COMPGI10 - Bioinformatics

This database contains 2016-17 versions of the syllabuses. For current versions please see here.

Code COMPGI10 (Also taught as: COMPM058 Bioinformatics)
Year MSc
Prerequisites It is expected that students will already be familiar with the principles of techniques such as neural networks, Support Vector Machines, Hidden Markov Models from earlier parts of the course.
Term 2
Taught By David Jones (66%), Kevin Bryson (33%)
Aims The overall aim of this course is to introduce students to the new field of bioinformatics (computational biology) and how machine learning techniques can be employed in this area. The course is aimed at students who have no previous knowledge of biology and so the aim of Part 1 of the course is to give a basic introduction to molecular biology as a background for bioinformatics. Part 2 will concentrate on modern bioinformatics applications, particularly those which make good use of pattern recognition and machine learning methods.
Learning Outcomes To have a basic knowledge of modern molecular biology and genomics. To understand the advantages and disadvantages of different machine learning techniques in bioinformatics and how the relative merits of different approaches can be evaluated by correct benchmarking techniques. To understand how theoretical approaches can be used to model and analyse complex biological systems.


Part 1: Basic molecular biology 
Introduction to Basic Cell Chemistry: Cell chemistry and macromolecules. Biochemical pathways e.g. Glycolysis. Protein structure and functions.
Cell Structure and Function: Cell components. Different types of cell. Chromosome structure and organisation. Cell division.
The Hereditary Material: DNA structure, replication and protein synthesis. Structure and roles of RNA. Genetic code. Mechanism of protein synthesis: transcription and translation. Mutation.
Recombinant DNA Technology: Restriction enzymes. Hybridisation techniques. Gene cloning. Polymerase chain reaction.
Genomics and Structural Genomics: Genes, genomes, mapping and DNA sequencing.

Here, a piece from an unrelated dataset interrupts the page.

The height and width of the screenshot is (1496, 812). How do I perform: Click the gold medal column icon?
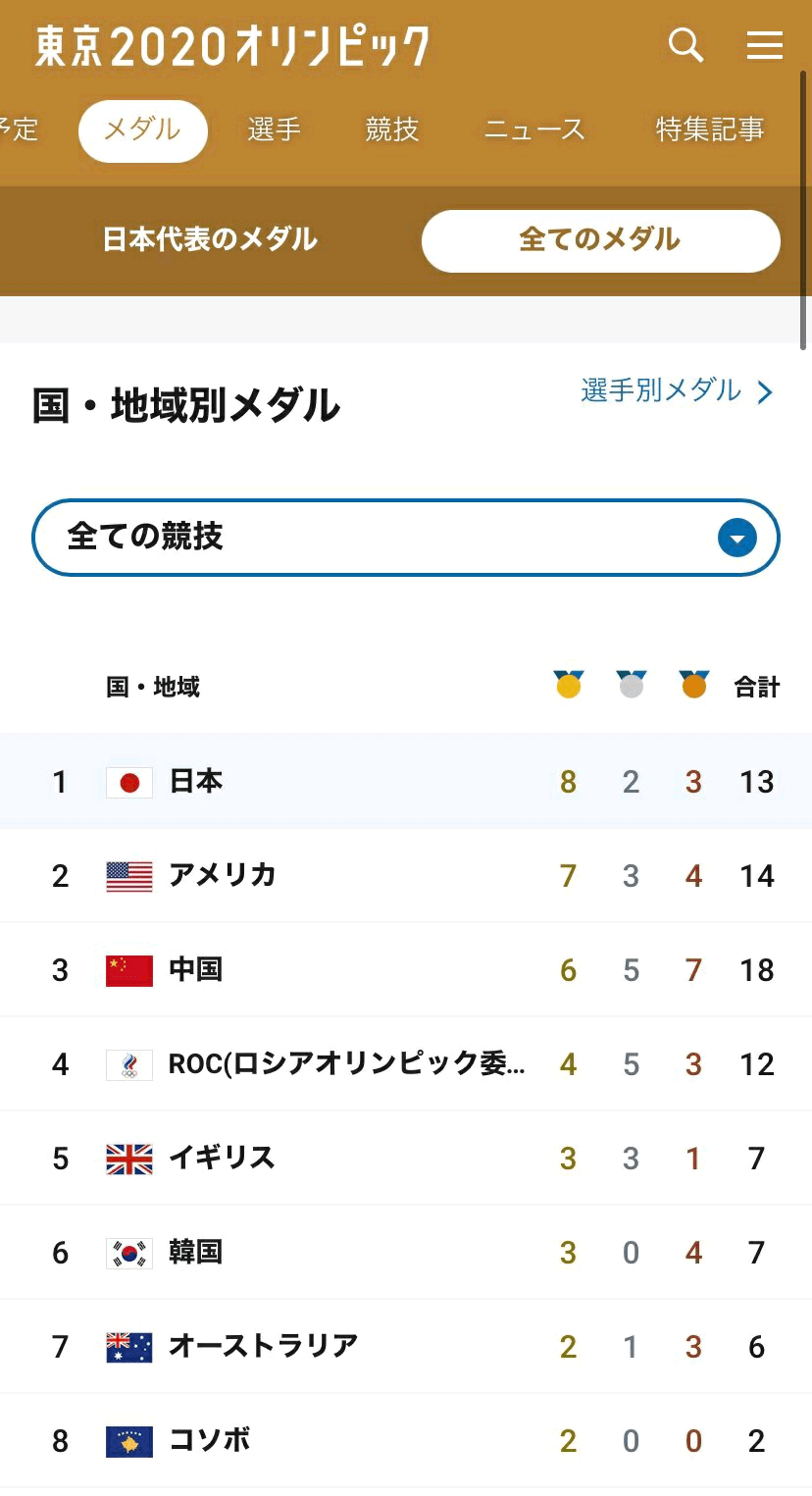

Part 2: Bioinformatics Applications 
Biological Databases: Overview of the use and maintenance of different databases in common use in biology. Case study: the CATH database of protein structure.
Gene Prediction: Methods for analysing genomic DNA to identify genes. Techniques: neural networks and HMMs.
Detecting Distant Homology: Methods for inferring remote relationships between genes and proteins. Techniques: dynamic programming, HMMs, hierachical clustering.
Protein Structure Prediction: Methods for predicting the secondary and tertiary structure of proteins. Techniques: neural networks, SVMs, genetic algorithms and stochastic global optimization.
Transcriptomics: Methods for analysing gene expression and microarray data. Techniques: hypothesis testing, clustering, SVMs.
Agent-based Genome Analysis: Automation of genome analysis using intelligent software agents.
Systems Biology: mathematical modelling of biological systems.

Method of Instruction:

Lecture presentations with associated class problems and group presentation/discussion of key research papers.

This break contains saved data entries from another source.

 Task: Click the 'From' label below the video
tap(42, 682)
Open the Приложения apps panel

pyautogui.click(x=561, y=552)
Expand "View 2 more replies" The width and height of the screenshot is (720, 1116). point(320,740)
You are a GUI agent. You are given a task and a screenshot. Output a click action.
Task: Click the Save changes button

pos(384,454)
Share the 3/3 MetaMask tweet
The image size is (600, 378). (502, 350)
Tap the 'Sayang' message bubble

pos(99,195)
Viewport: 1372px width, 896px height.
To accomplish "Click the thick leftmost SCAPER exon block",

The course has the following assessment components:

  • Written Examination (2.5 hours, 85%)
  • Coursework Section (1 individual mini-project, 15%)

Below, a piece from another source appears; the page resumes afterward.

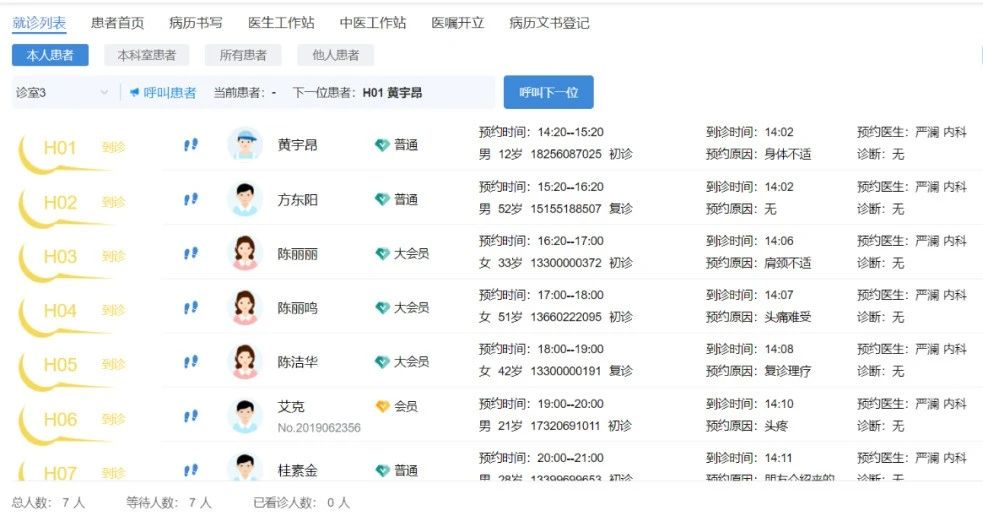
Task: Select the 他人患者 filter
Action: pyautogui.click(x=335, y=56)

To pass this module, students must:


  • Obtain an overall pass mark of 50% for all components combined.



Biochemistry - Lubert Stryer, WH Freeman and Co.

Post-genome Informatics, M. Kanehisa, Oxford University Press.


Bioinformatics - Genes, Proteins and Computers, C.A. Orengo, D.T. Jones and

J.M. Thornton, BIOS Scientific Publishers, 2003



Mathematical Biology, J.D. Murray, Springer, 1993.

Other references (including research papers) to be confirmed.